Thread: Plant problems
View Single Post
  #4   Report Post  
Old 20-11-2003, 11:05 AM
Dick
 
Posts: n/a
Default Plant problems

On Wed, 19 Nov 2003 21:19:30 GMT, "Dunter Powries"
wrote:

Ross Vandegrift wrote in message
om...
Hello everyone,

My 20Gal long tank, with 2wpg, had something happen to it a few
months ago. My plants stopped growing well. I've been too busy with
school to worry too much about, but I did the obvious things as the
plants slowly died off - stopped dosing fertilizer so much and cut down
the light. It was bad - all of a sudden all my Java Fern died. Sunset
Hyugro won't grow in the tank now.

Finally, I got sick of the algae and the bare tank, so I hit up
the LFS and lucked out - just had a fresh shipment! Picked up some
awesome looking camboba, red tiger lotus, giant hygro, and something I
forget that looks like bacopa with smaller leaves. Planted em up, went
back to some fertilizer dosing, made sure my DIY CO2 reactor was
running, and turned the lights back up to 10 hours.

This was last friday. Most of the new plants are dying already.
The camboba seems to have rotted almost the instant I planted in the
gravel. The bacopa-like plants' leaves are slowly turning brown and
getting ready to fall off. The red tiger lotus is ok for now, but I
suspect my 2wpg won't be enough for it ultimately.

So, more or less, it was a total failure. I'm wondering what on
earth could be wrong. My water parameters are normal. I change 3-4
gallons on a monthly basis. And this tank, exactly as I'm running it
now, was previously very, very successful.

I thought that perhaps the tank had been contaminated, but this
seems unlikely - I've had fish in it through all of this (australian
rainbows, ottos, and bolivian rams) and they've been healthier and more
beautiful than ever.

Any ideas for something I'm overlooking?


How old are the lights? Flourescents should be changed every 6-12 months,
CF every 18-or-so months. They may still be working - in other words,
turning on - without providing sufficient spectrum for photosynthesis.

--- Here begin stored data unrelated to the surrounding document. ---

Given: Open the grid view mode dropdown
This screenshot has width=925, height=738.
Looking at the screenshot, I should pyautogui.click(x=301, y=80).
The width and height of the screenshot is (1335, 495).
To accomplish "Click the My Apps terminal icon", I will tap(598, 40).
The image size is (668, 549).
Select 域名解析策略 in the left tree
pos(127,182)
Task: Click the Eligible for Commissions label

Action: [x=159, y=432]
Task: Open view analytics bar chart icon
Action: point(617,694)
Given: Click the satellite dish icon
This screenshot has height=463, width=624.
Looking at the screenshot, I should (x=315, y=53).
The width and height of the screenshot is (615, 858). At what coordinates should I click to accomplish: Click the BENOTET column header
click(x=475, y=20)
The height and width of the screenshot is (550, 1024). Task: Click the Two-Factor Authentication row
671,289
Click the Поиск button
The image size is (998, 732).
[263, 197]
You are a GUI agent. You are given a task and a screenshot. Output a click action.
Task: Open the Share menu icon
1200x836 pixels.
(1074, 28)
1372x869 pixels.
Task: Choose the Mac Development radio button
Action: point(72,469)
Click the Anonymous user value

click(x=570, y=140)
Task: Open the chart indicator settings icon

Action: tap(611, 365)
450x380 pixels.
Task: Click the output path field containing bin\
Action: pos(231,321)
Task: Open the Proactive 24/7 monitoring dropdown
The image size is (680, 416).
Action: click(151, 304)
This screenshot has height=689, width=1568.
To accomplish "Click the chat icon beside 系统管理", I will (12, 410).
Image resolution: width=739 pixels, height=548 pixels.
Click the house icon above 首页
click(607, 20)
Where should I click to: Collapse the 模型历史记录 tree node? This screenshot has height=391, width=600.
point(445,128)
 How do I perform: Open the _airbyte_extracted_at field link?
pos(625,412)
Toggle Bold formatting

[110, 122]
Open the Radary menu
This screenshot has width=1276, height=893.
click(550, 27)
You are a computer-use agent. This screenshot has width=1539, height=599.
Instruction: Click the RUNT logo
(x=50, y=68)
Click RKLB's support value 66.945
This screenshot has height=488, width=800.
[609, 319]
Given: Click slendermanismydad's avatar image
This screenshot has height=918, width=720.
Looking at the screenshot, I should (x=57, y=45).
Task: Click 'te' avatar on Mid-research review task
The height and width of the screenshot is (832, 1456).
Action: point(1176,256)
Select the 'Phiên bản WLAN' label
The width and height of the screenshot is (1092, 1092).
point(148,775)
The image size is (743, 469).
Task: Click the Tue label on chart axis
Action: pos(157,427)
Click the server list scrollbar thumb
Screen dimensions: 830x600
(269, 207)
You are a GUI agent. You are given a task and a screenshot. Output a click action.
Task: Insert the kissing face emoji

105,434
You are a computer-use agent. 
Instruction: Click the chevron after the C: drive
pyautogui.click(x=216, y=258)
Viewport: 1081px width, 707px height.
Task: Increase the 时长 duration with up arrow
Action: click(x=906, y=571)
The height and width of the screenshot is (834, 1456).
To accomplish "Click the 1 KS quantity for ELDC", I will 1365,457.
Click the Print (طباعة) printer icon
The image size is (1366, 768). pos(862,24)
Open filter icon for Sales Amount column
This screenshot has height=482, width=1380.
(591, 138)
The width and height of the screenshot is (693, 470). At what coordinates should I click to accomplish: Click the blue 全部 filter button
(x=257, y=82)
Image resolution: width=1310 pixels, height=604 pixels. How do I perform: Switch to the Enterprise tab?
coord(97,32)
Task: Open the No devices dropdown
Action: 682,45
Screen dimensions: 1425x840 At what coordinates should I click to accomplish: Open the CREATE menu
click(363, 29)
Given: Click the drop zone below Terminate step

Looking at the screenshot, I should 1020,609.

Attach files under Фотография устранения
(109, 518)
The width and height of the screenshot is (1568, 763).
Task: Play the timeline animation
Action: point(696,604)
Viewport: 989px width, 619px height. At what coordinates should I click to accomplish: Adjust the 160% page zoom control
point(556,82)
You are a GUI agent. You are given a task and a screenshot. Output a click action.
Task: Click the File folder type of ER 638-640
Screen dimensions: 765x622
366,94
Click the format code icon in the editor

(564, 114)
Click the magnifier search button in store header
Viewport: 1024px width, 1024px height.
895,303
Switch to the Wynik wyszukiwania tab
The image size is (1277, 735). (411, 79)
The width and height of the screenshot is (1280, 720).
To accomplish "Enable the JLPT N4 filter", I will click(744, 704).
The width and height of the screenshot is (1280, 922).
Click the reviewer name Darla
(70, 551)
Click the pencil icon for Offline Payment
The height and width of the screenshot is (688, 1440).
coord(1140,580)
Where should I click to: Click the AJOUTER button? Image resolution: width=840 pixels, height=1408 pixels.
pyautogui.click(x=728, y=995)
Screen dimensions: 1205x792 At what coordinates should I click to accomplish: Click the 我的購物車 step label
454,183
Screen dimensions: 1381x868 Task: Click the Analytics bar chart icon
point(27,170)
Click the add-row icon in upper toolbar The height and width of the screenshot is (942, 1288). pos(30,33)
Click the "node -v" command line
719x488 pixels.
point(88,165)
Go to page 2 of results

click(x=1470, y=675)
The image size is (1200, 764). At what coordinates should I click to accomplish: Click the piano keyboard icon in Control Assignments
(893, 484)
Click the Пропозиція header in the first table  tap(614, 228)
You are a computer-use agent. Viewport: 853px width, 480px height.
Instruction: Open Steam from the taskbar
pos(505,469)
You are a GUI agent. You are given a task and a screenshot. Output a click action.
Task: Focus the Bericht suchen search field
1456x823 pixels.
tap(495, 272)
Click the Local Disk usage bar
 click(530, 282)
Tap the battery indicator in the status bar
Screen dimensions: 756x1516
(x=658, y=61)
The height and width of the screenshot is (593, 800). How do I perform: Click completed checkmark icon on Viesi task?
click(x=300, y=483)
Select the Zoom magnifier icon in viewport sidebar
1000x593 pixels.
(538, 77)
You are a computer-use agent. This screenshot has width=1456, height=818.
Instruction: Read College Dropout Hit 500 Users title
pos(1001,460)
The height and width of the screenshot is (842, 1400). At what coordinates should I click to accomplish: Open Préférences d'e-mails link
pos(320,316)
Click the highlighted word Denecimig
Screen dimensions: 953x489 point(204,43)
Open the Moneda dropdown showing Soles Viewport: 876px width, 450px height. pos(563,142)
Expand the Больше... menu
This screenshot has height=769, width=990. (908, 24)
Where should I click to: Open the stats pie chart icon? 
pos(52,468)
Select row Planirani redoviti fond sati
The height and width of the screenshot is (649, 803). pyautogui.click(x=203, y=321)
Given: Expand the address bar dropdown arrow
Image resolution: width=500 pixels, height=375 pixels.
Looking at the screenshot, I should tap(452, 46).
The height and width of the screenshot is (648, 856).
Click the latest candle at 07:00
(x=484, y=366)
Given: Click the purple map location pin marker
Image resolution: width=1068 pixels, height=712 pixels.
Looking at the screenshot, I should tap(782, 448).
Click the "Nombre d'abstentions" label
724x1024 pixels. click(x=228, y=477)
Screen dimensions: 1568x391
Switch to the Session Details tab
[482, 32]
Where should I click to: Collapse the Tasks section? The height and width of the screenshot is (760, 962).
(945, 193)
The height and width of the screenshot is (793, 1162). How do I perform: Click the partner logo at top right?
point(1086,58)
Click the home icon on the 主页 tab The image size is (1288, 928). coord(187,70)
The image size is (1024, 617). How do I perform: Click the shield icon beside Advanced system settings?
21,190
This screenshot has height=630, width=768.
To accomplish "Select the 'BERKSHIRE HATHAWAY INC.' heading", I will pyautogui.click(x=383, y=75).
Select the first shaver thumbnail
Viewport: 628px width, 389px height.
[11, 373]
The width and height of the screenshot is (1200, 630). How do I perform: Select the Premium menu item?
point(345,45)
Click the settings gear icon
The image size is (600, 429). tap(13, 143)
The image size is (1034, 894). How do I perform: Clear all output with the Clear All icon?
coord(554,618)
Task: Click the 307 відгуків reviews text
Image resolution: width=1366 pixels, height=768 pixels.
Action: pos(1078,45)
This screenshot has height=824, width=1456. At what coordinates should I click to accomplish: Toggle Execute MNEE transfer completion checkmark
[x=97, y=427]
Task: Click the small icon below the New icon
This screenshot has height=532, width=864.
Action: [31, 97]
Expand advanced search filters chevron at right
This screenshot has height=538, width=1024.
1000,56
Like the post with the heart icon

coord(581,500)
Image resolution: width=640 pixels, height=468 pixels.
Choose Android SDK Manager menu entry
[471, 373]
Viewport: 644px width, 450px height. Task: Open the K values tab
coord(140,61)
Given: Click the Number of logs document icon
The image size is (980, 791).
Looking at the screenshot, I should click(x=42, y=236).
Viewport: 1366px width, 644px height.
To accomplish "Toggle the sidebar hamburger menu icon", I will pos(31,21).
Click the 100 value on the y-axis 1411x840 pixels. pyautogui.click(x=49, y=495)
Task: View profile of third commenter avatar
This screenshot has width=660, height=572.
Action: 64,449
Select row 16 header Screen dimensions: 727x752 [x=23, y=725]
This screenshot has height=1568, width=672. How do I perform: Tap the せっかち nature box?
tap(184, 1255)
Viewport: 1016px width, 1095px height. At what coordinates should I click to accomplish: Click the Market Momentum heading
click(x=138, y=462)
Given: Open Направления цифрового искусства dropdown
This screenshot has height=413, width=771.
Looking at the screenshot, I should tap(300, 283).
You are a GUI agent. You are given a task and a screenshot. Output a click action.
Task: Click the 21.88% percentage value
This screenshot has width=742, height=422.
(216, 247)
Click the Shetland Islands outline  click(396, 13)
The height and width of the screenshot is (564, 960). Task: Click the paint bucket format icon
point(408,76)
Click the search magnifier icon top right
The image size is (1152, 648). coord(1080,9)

I have had plant problems in the beginning, last year December. My
first tank, 75 gallons, would look nice with its new plants, but I
would eventually lose them or I got black hair algae so bad, I just
replaced the plants.

That was then, now, 12 months later, I have 5 tanks ranging from 75 to
10 and my final solution, low light plants, and lots of them are doing
fine. I have not changed my lights. I don't like the bright lights.
I decided to buy low light plants (1.5-2 wpg) and rely on "survival of
the fittest." All of my tanks are doing well, in fact one of the
lessons I learned to defeat major algae problems, was to keep the
hours of lighting down from 16 to 12 hours a day. Two of my larger
tanks I can switch off part of the lights, so I reduce the watts when
I see algae starting again.

I see plant selection as the solution. Pick plants that like lower
light.

By the way, I change about 20 percent of my water weekly. I have
dense fish populations and assume the nutrient levels are high so I
feel I am diluting the nutrient levels.

I am not an expert, just experienced with problems and learning as I
go. I enjoy what others share and take those ideas into
consideration. However, I am often surprised when something works for
others that seems to be different from my sucesses.